Supaya nggak terulang lagi kepahitan yang dialami. Ada juga yang trauma sama
perceraian orang tuanya, memilih buat nggak menikah karena tau rasanya jadi
anak broken.”
“Inti dari ucapanmu apa? Saya tak suka basa-basi.”
“Tentang manusia.”
“Okkay!”
Kau bangkit, mengenakan celanamu dan kembali ada di sudut kamar dengan komputer
lipat dan game onlinemu. Aku bangkit
dan kuputuskan menuju kamar mandi. “Mungkin kau benar mengenai mempertahankan
diri itu. Mungkin juga salah. Ya, hidup itu tentang kemungkinan kan. Itu
pendapatmu yang entah kau peroleh dari mana.”
“Makasih, Sayang.” Aku berjalan menuju kamar
mandi. Rasanya aku ingin menangis mendengar nada tinggimu ketika mengatakan ‘Okkay!’.
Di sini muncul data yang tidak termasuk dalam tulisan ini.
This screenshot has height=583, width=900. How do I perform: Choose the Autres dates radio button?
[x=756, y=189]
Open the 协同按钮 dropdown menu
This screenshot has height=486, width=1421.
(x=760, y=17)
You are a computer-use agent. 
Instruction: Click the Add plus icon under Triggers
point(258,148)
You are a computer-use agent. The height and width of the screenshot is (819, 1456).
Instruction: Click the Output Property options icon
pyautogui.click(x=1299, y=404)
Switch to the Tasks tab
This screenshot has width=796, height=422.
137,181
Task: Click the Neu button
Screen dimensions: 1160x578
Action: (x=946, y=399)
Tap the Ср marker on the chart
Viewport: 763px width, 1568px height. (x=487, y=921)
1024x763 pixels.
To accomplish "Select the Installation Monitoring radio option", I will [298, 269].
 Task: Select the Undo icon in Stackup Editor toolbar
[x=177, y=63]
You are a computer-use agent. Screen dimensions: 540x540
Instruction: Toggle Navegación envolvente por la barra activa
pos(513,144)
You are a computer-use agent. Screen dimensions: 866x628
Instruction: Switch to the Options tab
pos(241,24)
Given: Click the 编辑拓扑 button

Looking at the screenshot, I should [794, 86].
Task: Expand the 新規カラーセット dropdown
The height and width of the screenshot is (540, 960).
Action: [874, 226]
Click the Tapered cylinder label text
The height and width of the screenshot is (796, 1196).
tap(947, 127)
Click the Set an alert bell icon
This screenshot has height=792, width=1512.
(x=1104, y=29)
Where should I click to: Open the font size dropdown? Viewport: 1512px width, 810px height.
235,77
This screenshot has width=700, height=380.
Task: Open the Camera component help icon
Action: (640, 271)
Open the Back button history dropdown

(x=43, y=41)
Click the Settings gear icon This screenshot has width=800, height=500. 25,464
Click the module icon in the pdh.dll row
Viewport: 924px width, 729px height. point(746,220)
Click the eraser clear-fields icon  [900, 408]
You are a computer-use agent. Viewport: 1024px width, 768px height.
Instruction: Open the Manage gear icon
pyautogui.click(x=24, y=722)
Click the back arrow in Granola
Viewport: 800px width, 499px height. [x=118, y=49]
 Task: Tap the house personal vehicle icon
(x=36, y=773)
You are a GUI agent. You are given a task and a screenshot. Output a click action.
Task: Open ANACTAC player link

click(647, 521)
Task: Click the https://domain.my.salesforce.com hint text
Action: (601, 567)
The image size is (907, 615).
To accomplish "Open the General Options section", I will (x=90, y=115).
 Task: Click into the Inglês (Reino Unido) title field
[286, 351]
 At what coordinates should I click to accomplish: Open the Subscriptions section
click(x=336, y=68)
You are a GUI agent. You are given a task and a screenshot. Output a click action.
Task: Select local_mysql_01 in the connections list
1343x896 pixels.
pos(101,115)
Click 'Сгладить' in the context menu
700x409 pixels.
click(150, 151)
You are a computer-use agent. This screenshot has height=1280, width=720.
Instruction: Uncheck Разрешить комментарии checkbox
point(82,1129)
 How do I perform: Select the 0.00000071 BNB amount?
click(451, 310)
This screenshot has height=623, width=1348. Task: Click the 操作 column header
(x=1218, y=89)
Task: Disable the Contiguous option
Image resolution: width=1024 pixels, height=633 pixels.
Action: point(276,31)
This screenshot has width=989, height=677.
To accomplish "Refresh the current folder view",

“Kamu pasti lapar. Saya mau masak pasta. Kamu mau?”
“Iya, Yang.”
Kunikmati setiap tetes air yang mengalir dari shower. Aku mulai memikirkanmu,
memikirkan tentang kita. Aku tersenyum sendiri. Bukankah kita unik. Kita
mengenal dari dunia maya, lalu melakukan keisengan untuk bertemu, dan kita menjadi
seperti Adam dan Hawa yang kembali bertemu setelah empat
puluh hari berpisah. Memang rasanya seperti kita pernah bertemu dan mengenal
sebelumnya, lalu terpisah dan bertemu kembali. Kita mengenal belum sampai 24 jam. Kita tidak sedang mempraktikkan American Style. Kita hanya terbawa pada
romansa yang tak akan mengikat kita satu sama lain. Seperti kau ucapkan, “Apa
yang terjadi di Bali, biarkan tertinggal di Bali. Kau harus menjaga hatimu
untuk yang lain.” Keanehanmu yang membuatku terombang-ambing. Pada satu fase
kau terasa menyenangkan, lalu terlihat menyebalkan, lalu dengan mudah menjadi
sangat menyenangkan. Kau sulit untuk diprediksi.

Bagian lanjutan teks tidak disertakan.